(Given data Opens)

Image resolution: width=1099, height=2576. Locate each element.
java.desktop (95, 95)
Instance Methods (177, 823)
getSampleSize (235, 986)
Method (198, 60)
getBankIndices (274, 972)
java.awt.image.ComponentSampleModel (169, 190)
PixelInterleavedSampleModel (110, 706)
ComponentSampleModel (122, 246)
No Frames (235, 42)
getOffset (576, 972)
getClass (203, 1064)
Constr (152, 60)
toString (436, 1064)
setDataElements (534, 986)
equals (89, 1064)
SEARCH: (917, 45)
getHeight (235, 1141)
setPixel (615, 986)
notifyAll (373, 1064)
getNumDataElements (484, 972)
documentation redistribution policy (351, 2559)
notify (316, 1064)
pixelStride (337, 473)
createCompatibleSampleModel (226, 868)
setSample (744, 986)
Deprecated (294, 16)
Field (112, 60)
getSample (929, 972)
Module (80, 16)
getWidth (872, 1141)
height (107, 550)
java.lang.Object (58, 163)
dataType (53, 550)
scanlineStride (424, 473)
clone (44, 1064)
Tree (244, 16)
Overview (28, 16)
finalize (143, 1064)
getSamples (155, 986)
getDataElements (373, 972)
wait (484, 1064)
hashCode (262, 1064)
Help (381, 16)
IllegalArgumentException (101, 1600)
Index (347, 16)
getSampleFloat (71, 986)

(Given data Closes)
(Given data Opens)

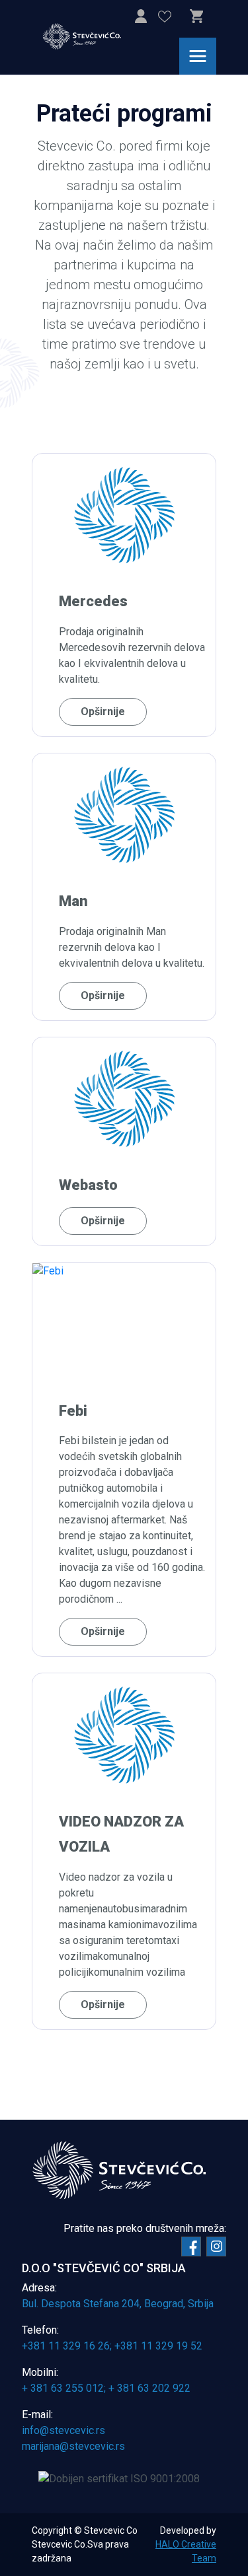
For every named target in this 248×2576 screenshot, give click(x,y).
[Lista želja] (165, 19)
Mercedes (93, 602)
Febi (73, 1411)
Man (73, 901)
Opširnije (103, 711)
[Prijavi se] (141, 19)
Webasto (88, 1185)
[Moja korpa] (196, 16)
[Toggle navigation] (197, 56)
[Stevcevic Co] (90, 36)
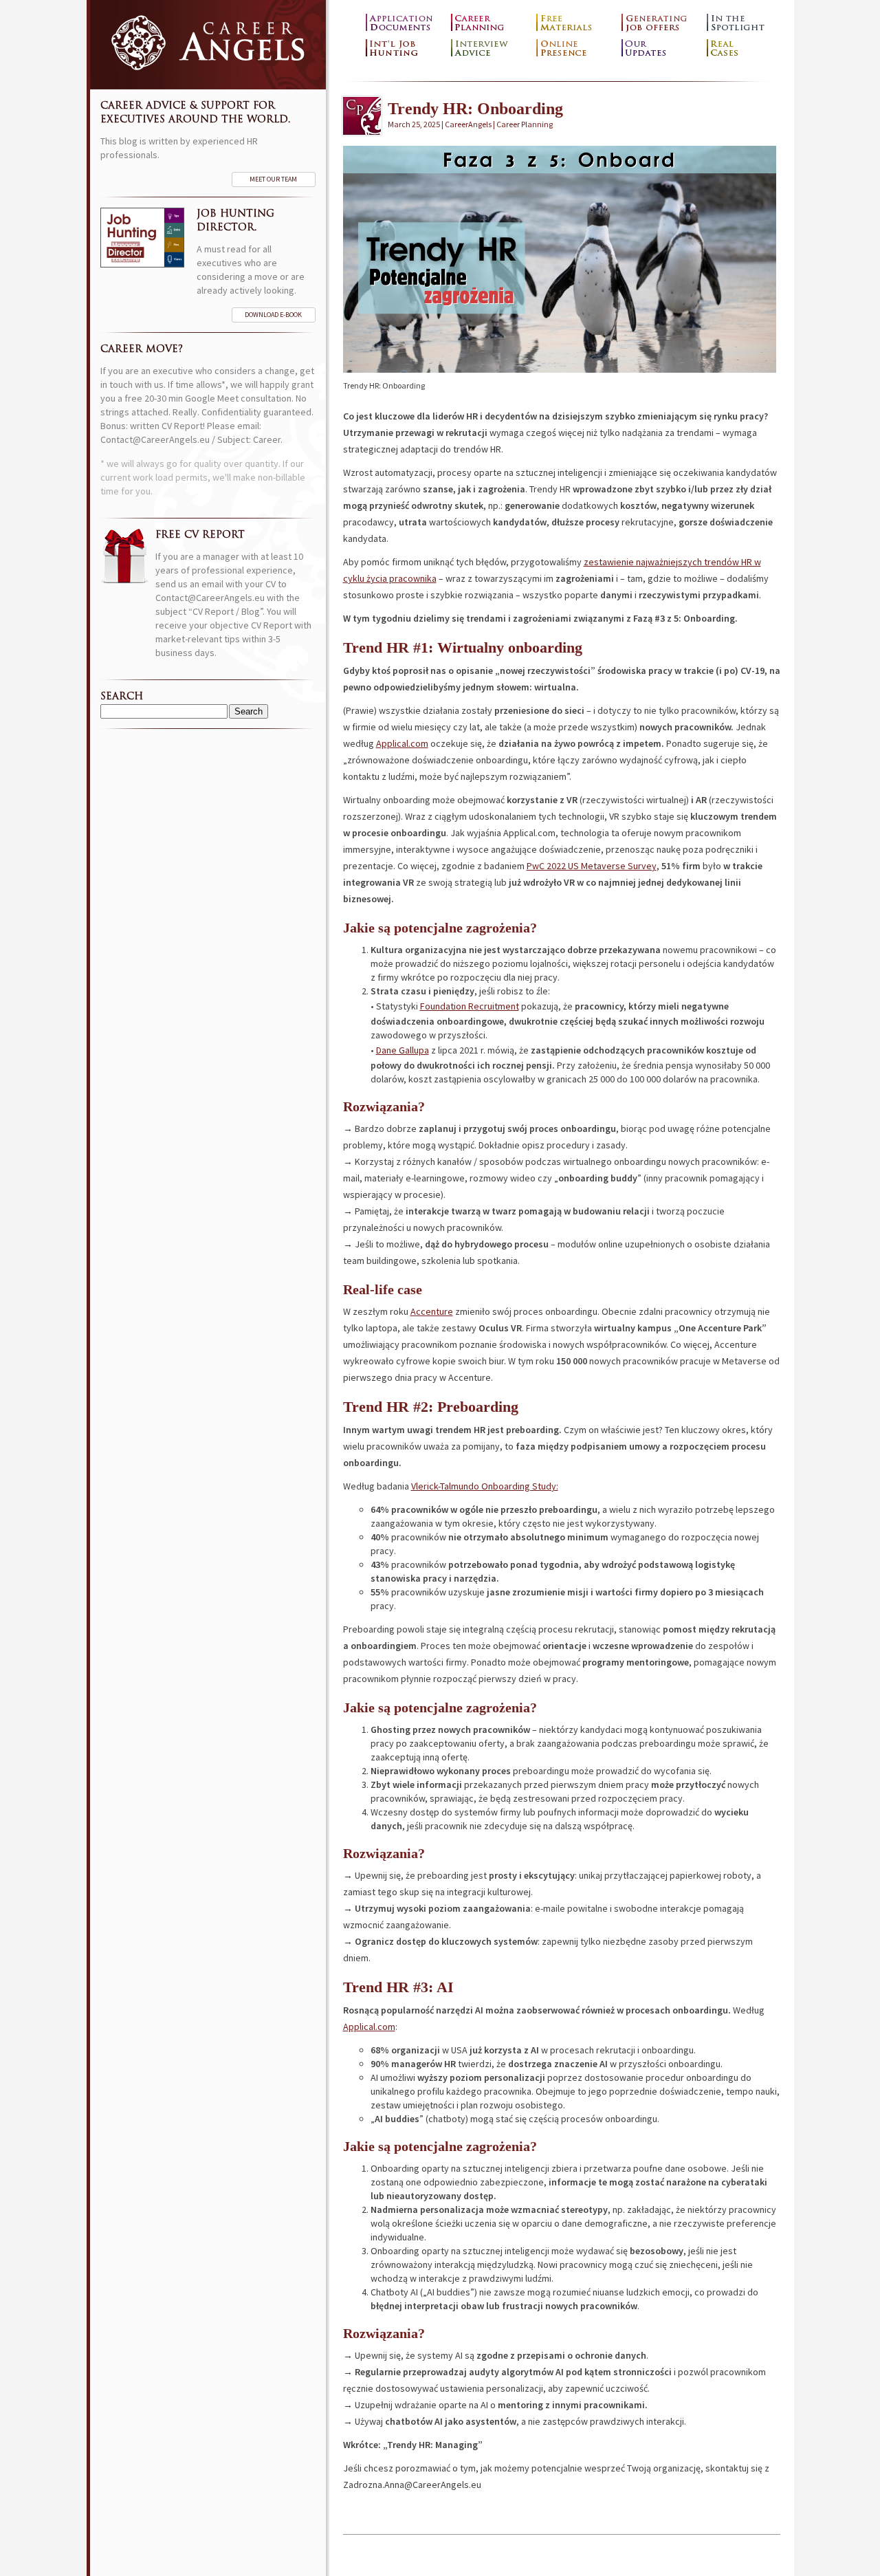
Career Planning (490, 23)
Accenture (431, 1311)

(Given data Closes)

Your assignment. Look above for the line containing "For every named". Output from there through the line containing "[Toggle navigation] (197, 56)", exactly and inclusively.

Reply to the exercise.
For every named target in this 248×2576 screenshot, give click(x,y).
[Lista želja] (165, 19)
Mercedes (93, 602)
Febi (73, 1411)
Man (73, 901)
Opširnije (103, 711)
[Prijavi se] (141, 19)
Webasto (88, 1185)
[Moja korpa] (196, 16)
[Toggle navigation] (197, 56)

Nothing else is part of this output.